To be done -
1. In the probability post, substitute "report card" for "grade book" and write out the passage from "1. ## probability??" up to and including "P(boy) = P(girl).".
2. According to the probability post, what was the writer's overall math score on the test taken at the beginning of the school year?

Selected text -
— start —

1. ## probability??

I took a test at the begining of the school year, and my overall math score is 90%. I was recently looking at my grade book and I found out that I am struggling in a few areas. Can anyone show me how to complete these problems? You don't have to tell me the answers, I just want to learn how to complete them before next school year^_^

1.) What is the experimental probability that exactly 3 children in a family of 4 children will be boys? Assume that P(boy) = P(girl).

2.) The results of a coin toss are shown. What is P(heads)?
HTHHHTHTTHHTHTT
THHTHTTHHHHTHTT

3.) A drawer contains 4 red socks, 3 white socks, and 3 blue socks. Without looking, you select a sock at random, replace it, and select a second sock at random. What is the probability that the first sock is blue and the second sock is red?

— end —

Dataset excerpt -

— start —

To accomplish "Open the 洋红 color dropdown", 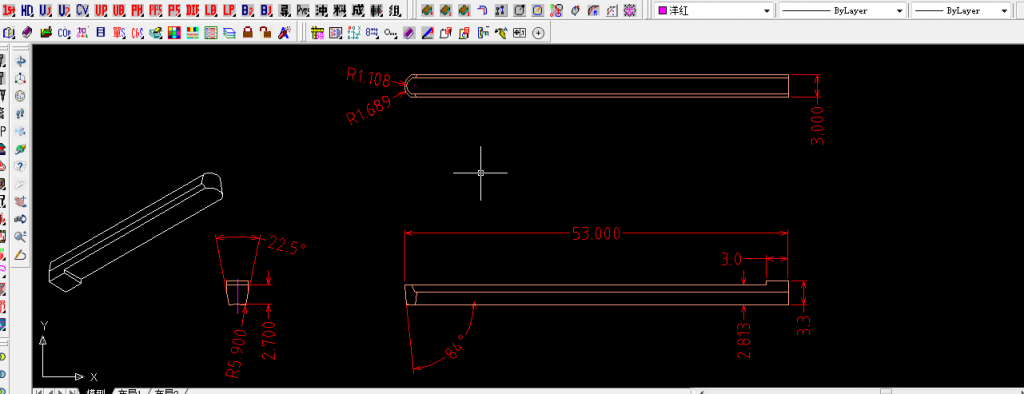I will [x=714, y=11].
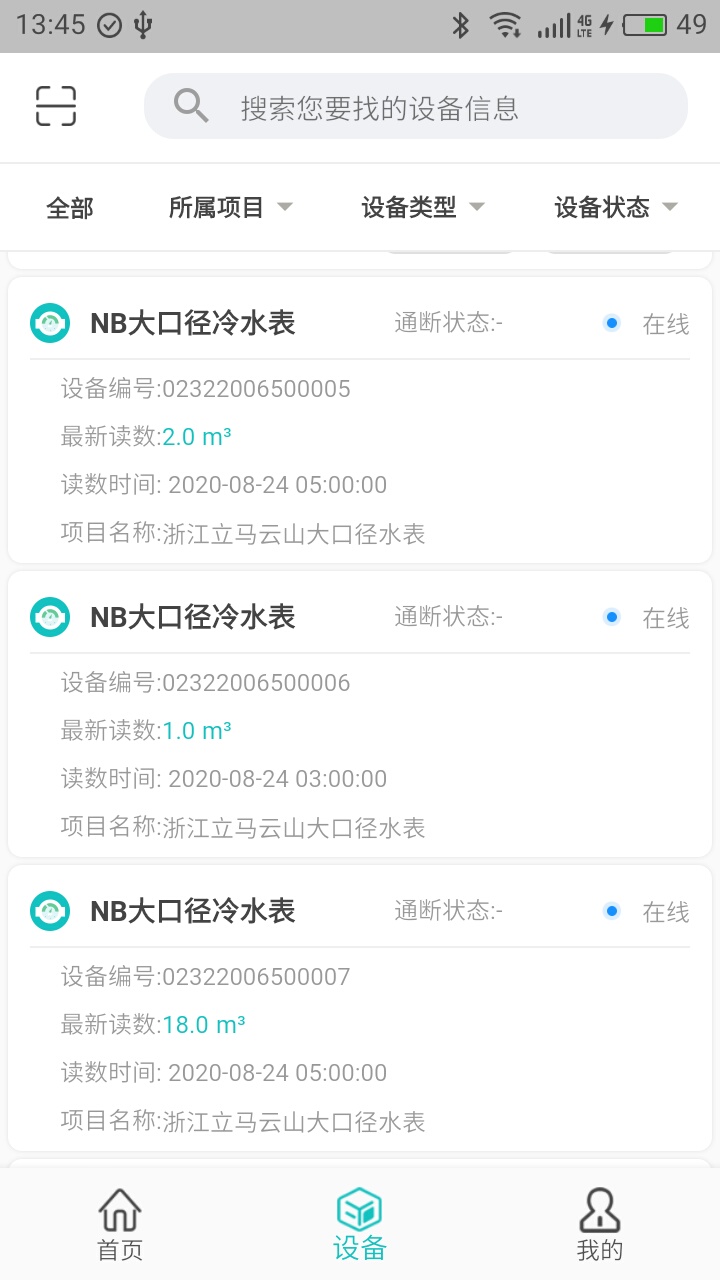This screenshot has width=720, height=1280.
Task: Tap the 在线 status dot of device 02322006500005
Action: coord(612,323)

— end —

Answers provided -
1.
1. ## probability??

I took a test at the begining of the school year, and my overall math score is 90%. I was recently looking at my report card and I found out that I am struggling in a few areas. Can anyone show me how to complete these problems? You don't have to tell me the answers, I just want to learn how to complete them before next school year^_^

1.) What is the experimental probability that exactly 3 children in a family of 4 children will be boys? Assume that P(boy) = P(girl).

2. 90%